So I switched off the light and stared at the ceiling, trying to get to sleep. It took an hour to do so. I felt the room darken, there were a couple of flashes, an all-consuming glossy darkness, and—
Dreamspace
* * *
‘… Dreams are nothing more than the random and wasteful firings of the brain, a mesh of thoughts and memories giving narrative to the sleeping mind by a cortex eager to make order out of chaos. A waste of energy, a waste of processing power, a drain on the life-fat that promises to deliver one from the darkness …’
– Press release from HiberTech. Morphenox launch, July 1975
I heard the gulls cackle before I saw them, punctuated by the boom of the incoming tide and a wind that whistled through the cable-stays that secured the funnels of the Argentinian Queen. I inhaled deeply of the salt-laden air, the freshness of the breeze, the gently rotting seaweed on the storm-shore. I opened my eyes and was back on Rhosilli beach in the Gower, the wreck before me, high and dry on the huge expanse of sand. The dream was exactly the same as it had been for the past few nights.
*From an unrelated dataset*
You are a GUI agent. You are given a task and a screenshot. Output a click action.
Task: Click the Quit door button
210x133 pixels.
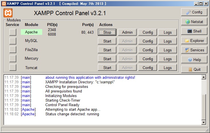(194, 69)
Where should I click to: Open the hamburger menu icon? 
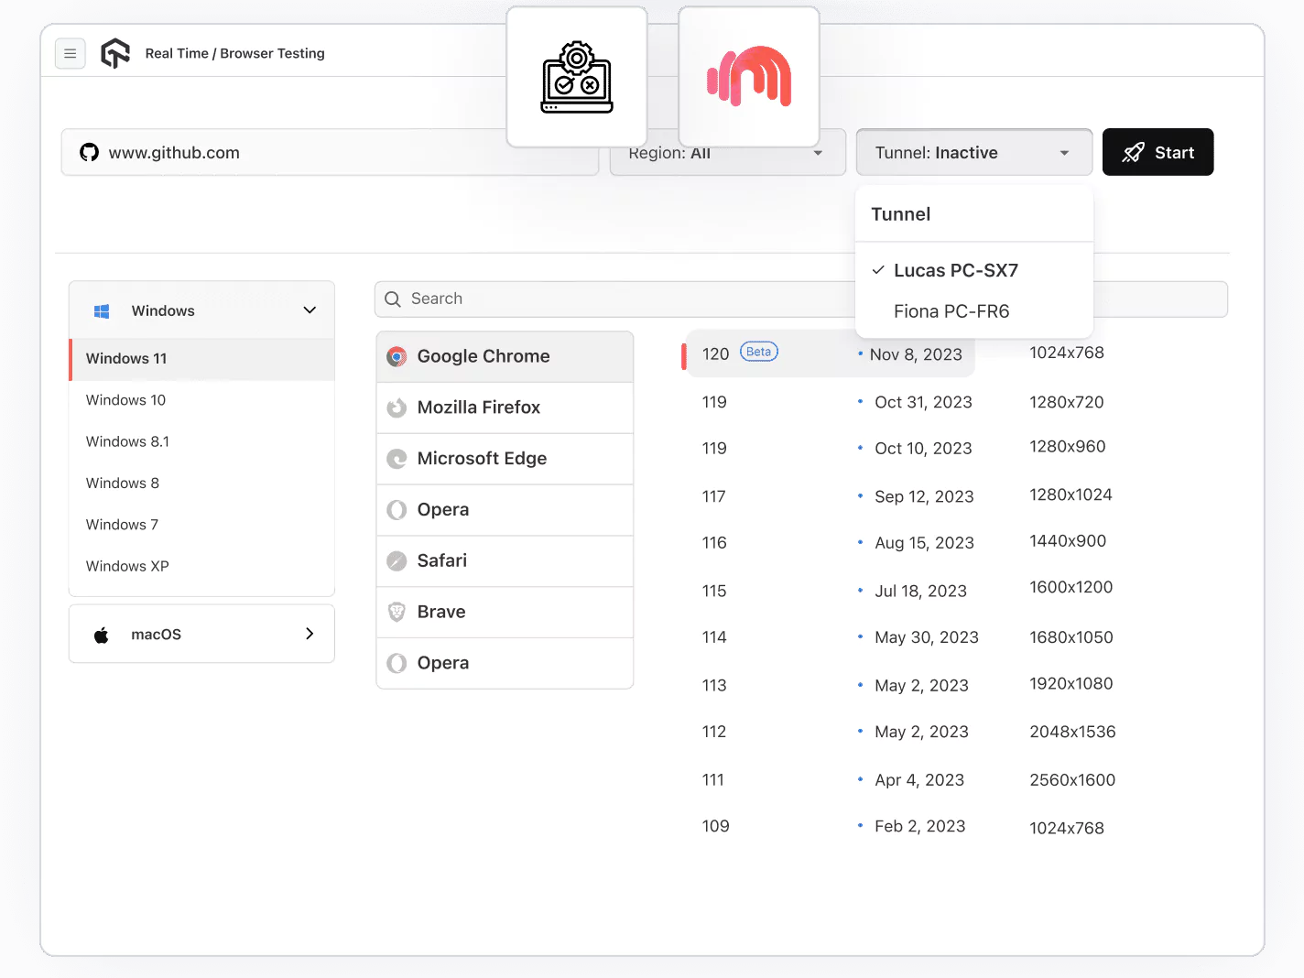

More real than real, but for one thing: I wasn’t Birgitta’s Charlie, I was me Charlie, still in my bathrobe, covered in bite marks, dotted with blobs of iodine. It was the same dream, but instead of being first person Active Control, I was third person Active Control – this, I presumed, was Dreamspace.
Charles and Birgitta were beneath the parasol talking in low voices, and every now and again they would laugh, and touch one another, and kiss. I can’t pretend that I didn’t feel some sort of jealousy, for I did – a dull ache in my chest.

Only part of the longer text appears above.